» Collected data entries

----------------

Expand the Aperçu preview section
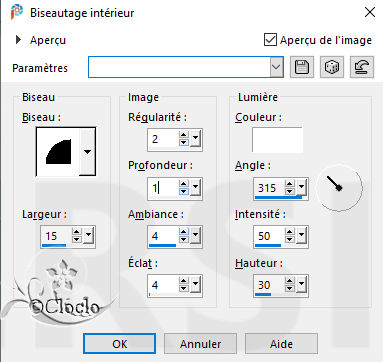 pyautogui.click(x=18, y=40)
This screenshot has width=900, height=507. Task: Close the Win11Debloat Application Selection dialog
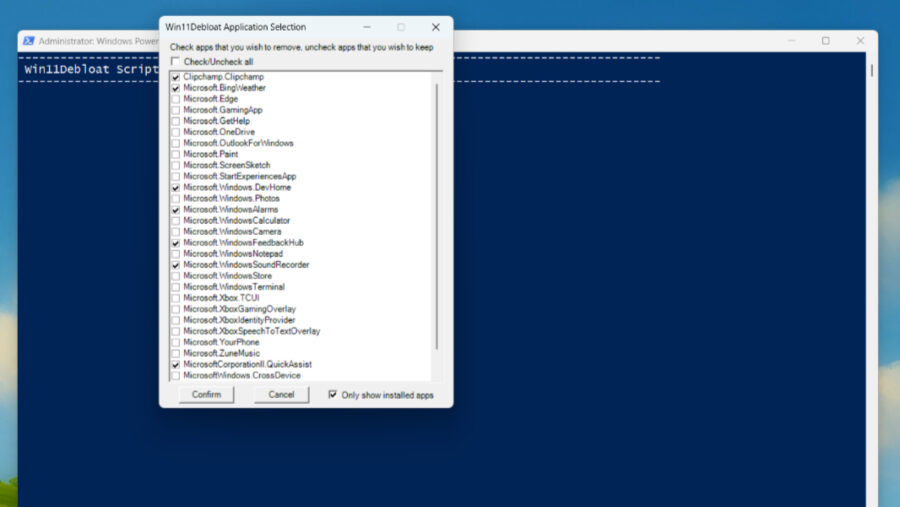(x=435, y=27)
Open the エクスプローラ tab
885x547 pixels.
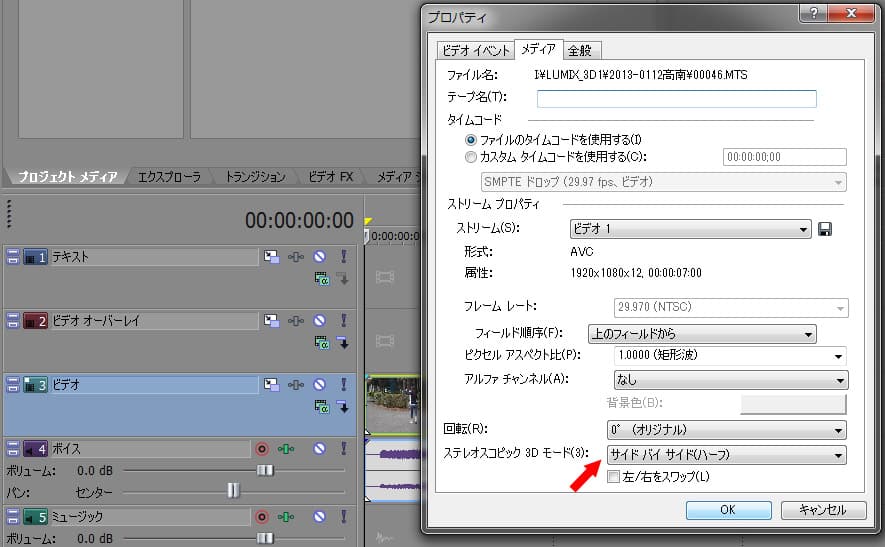click(168, 177)
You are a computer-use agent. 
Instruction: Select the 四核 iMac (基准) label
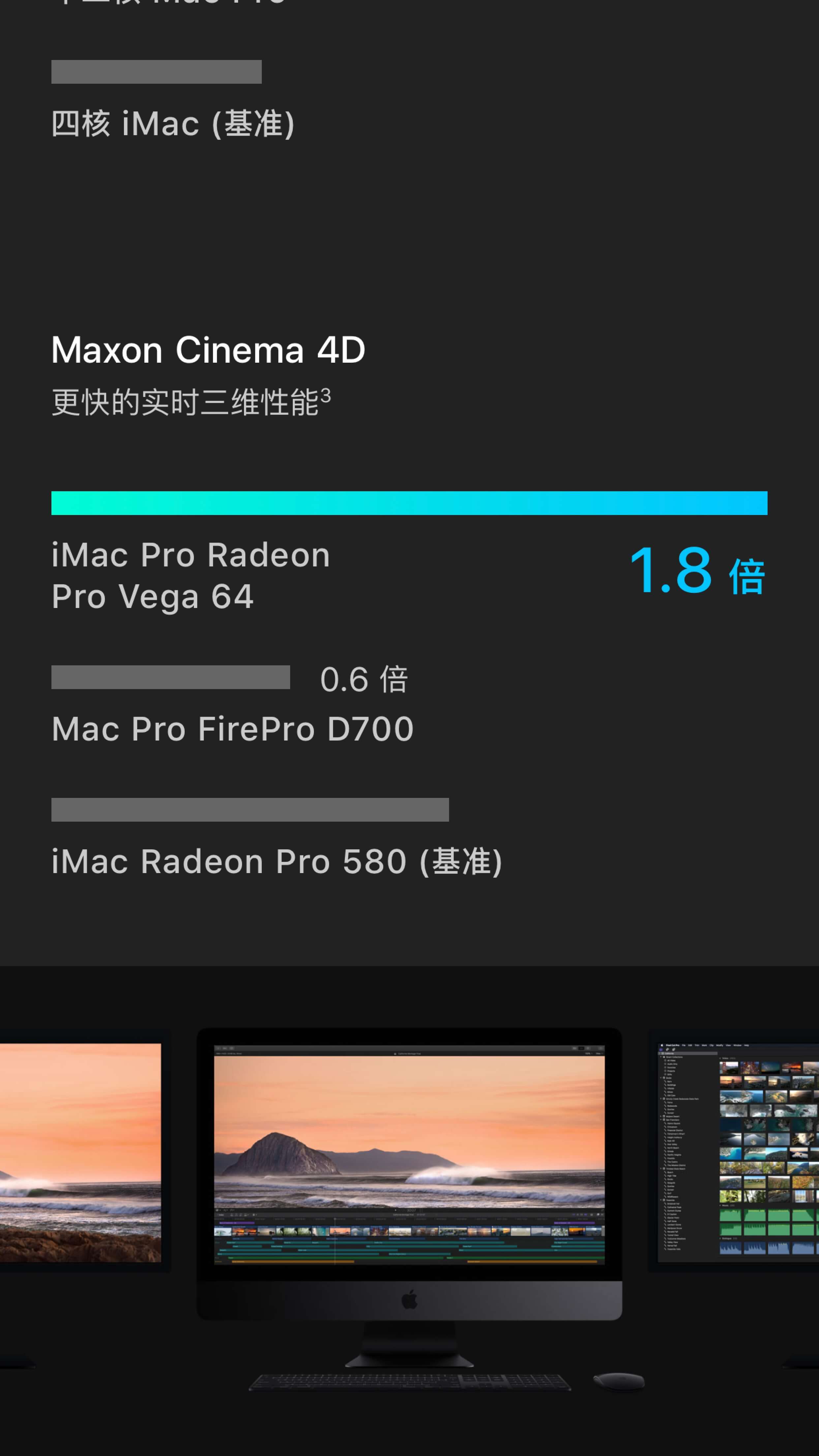coord(173,124)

----------------

» Problem description
What you return must match the entries above exactly, apart from the pictures, which are left out.

» Reply to the exercise
Expand the Aperçu preview section
 pyautogui.click(x=18, y=40)
This screenshot has width=900, height=507. Task: Close the Win11Debloat Application Selection dialog
(x=435, y=27)
Open the エクスプローラ tab
885x547 pixels.
click(168, 177)
You are a computer-use agent. 
Instruction: Select the 四核 iMac (基准) label
coord(173,124)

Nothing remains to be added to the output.